Many cyclists wonder why they experience pain -- typically in their knees or back -- during long bike rides. For some, the answer is simple: Sit on the seat, not the handlebars.
For others, the solution might require a little more work. Assuming you've already confirmed that your bike fits properly (poor bike fit can contribute to back and knee pain), you might take a lesson from a study presented at the American College of Sports Medicine's annual conference in early June. That research shows that core strength -- strength of the abdominal, oblique and back muscles -- is key for cyclists who want to pedal strong for long distances.
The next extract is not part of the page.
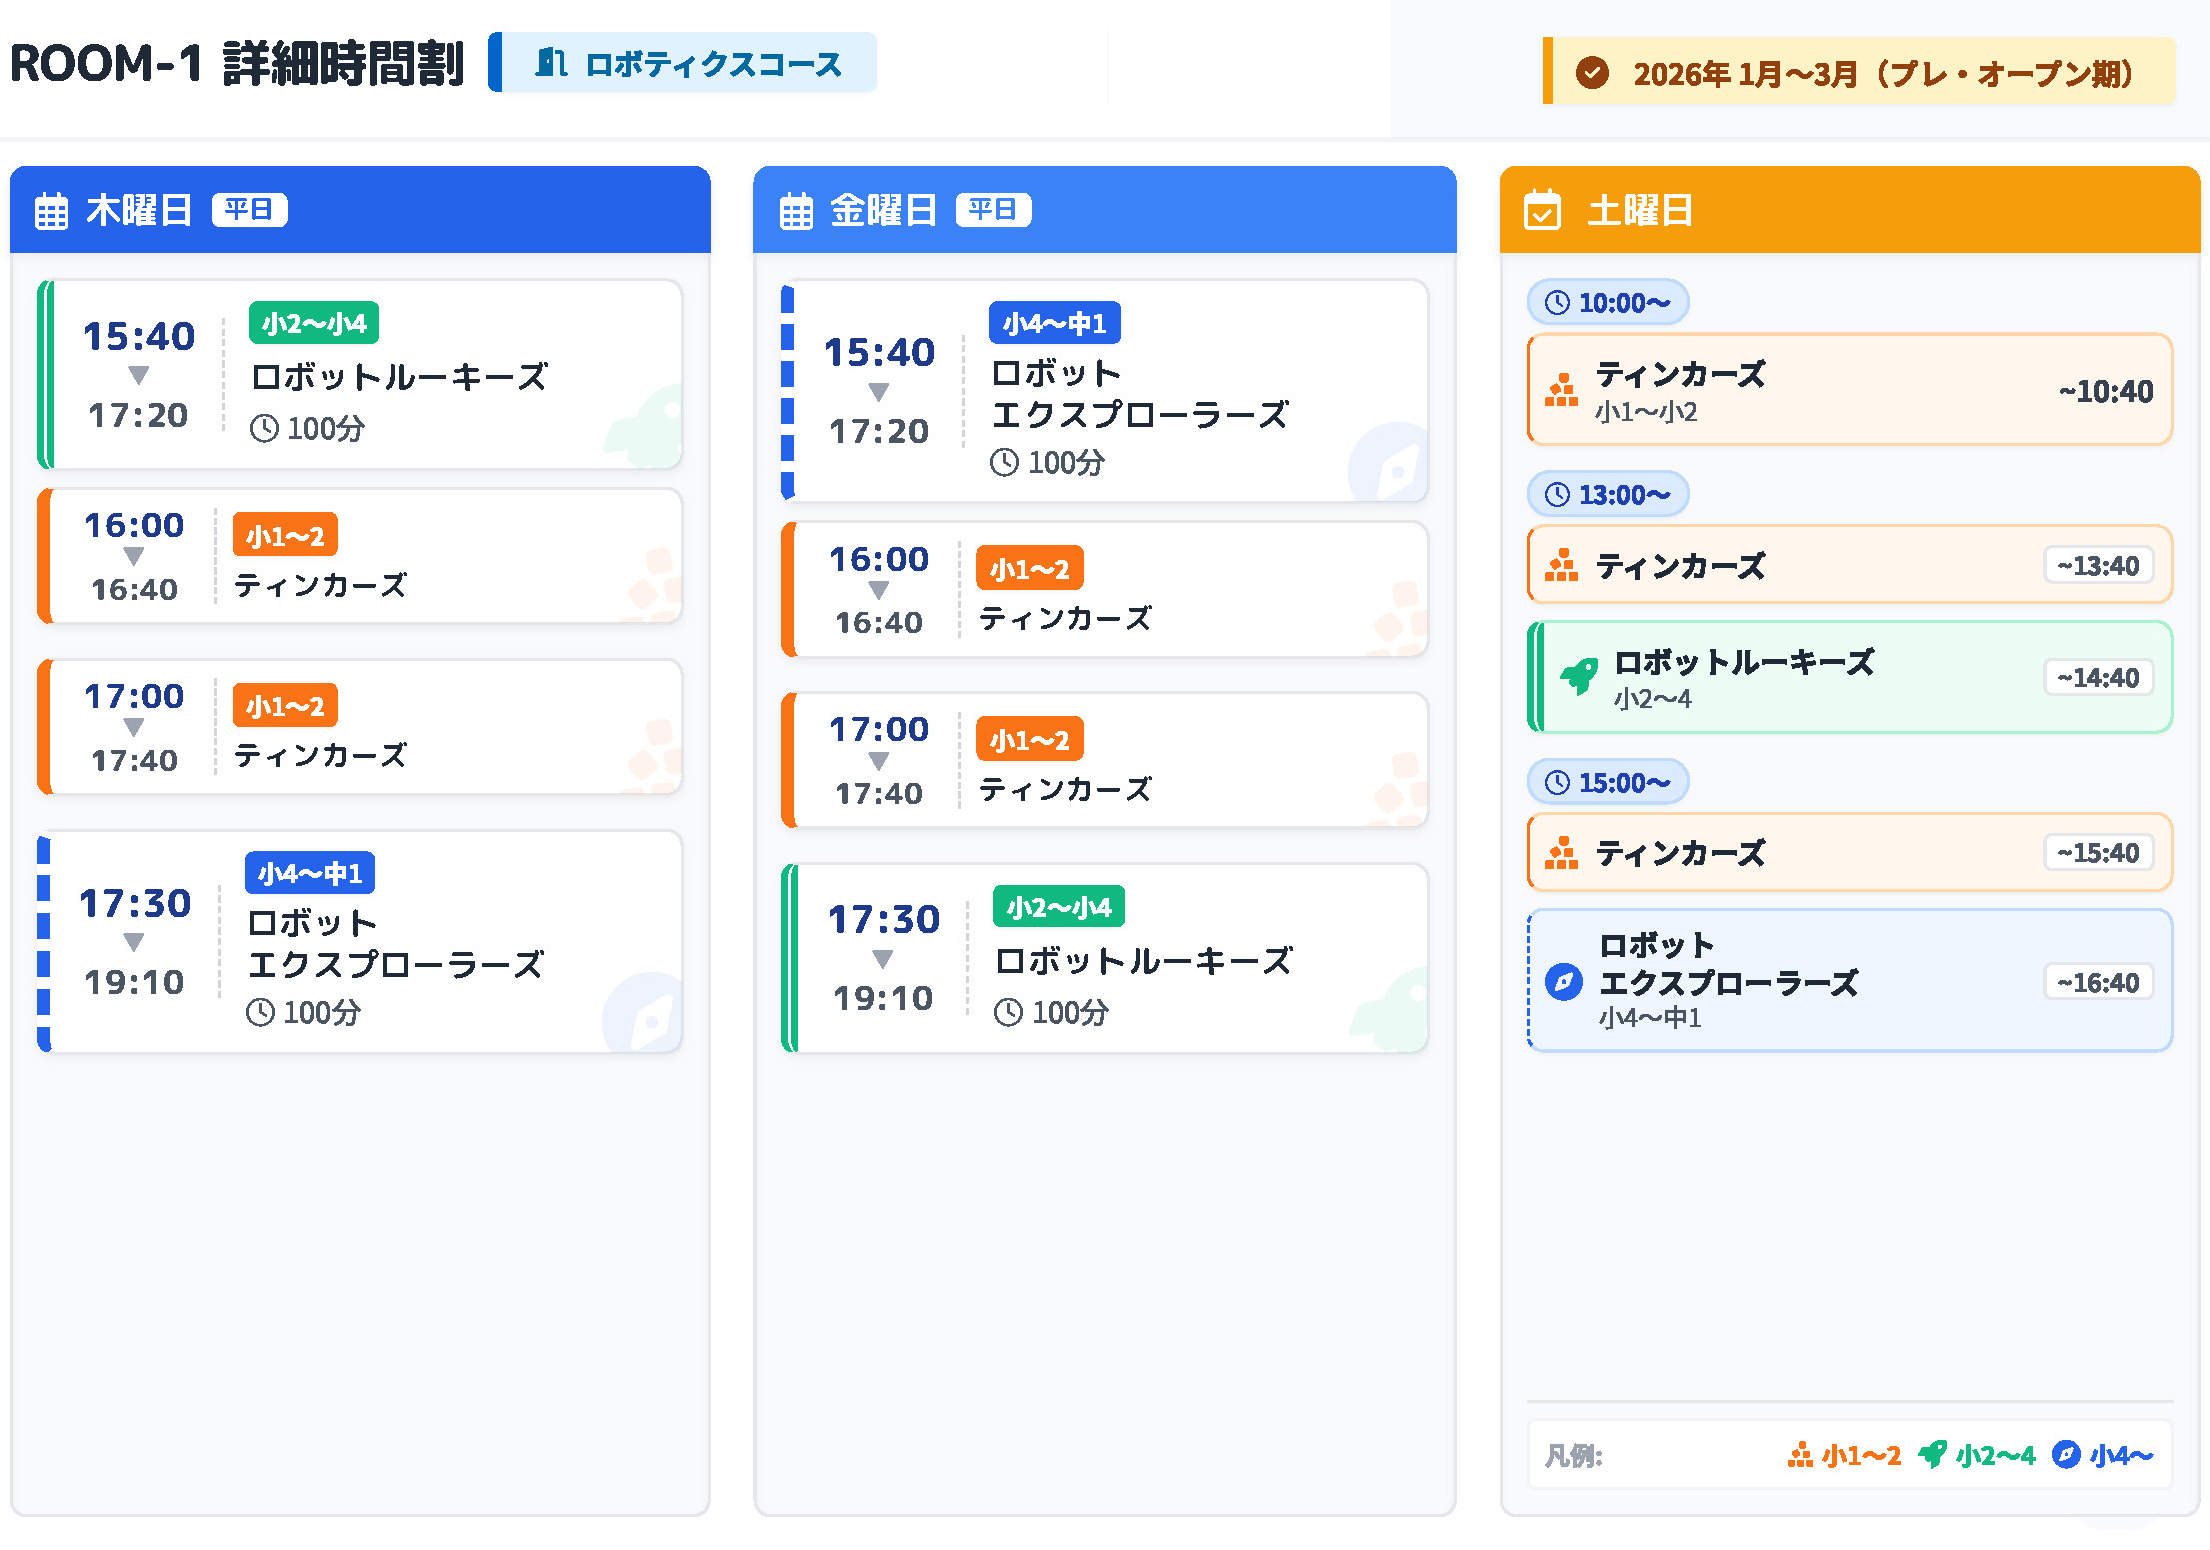This screenshot has width=2210, height=1550.
Task: Click the green rocket icon in the 凡例 legend
Action: (1932, 1454)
The study examined 15 competitive cyclists ages 23 to 45 who completed a series of cycling exercises at a University of Pittsburgh research facility, then returned a week later for a regimen of core-fatiguing exercises followed by another cycling workout. The results: Core fatigue resulted in altered cycling mechanics -- namely, adjustments in knee and ankle position -- as the participants tried to maintain pedal force.
Those adjustments, which recreational and competitive cyclists make automatically in response to core fatigue, could be at the root of many riders' complaints, said John Abt, the study's lead researcher and a postdoctoral fellow at the University of Pittsburgh's Center for Sports Medicine. "If you are continually fatigued or weak, you are setting yourself up for the potential for injury."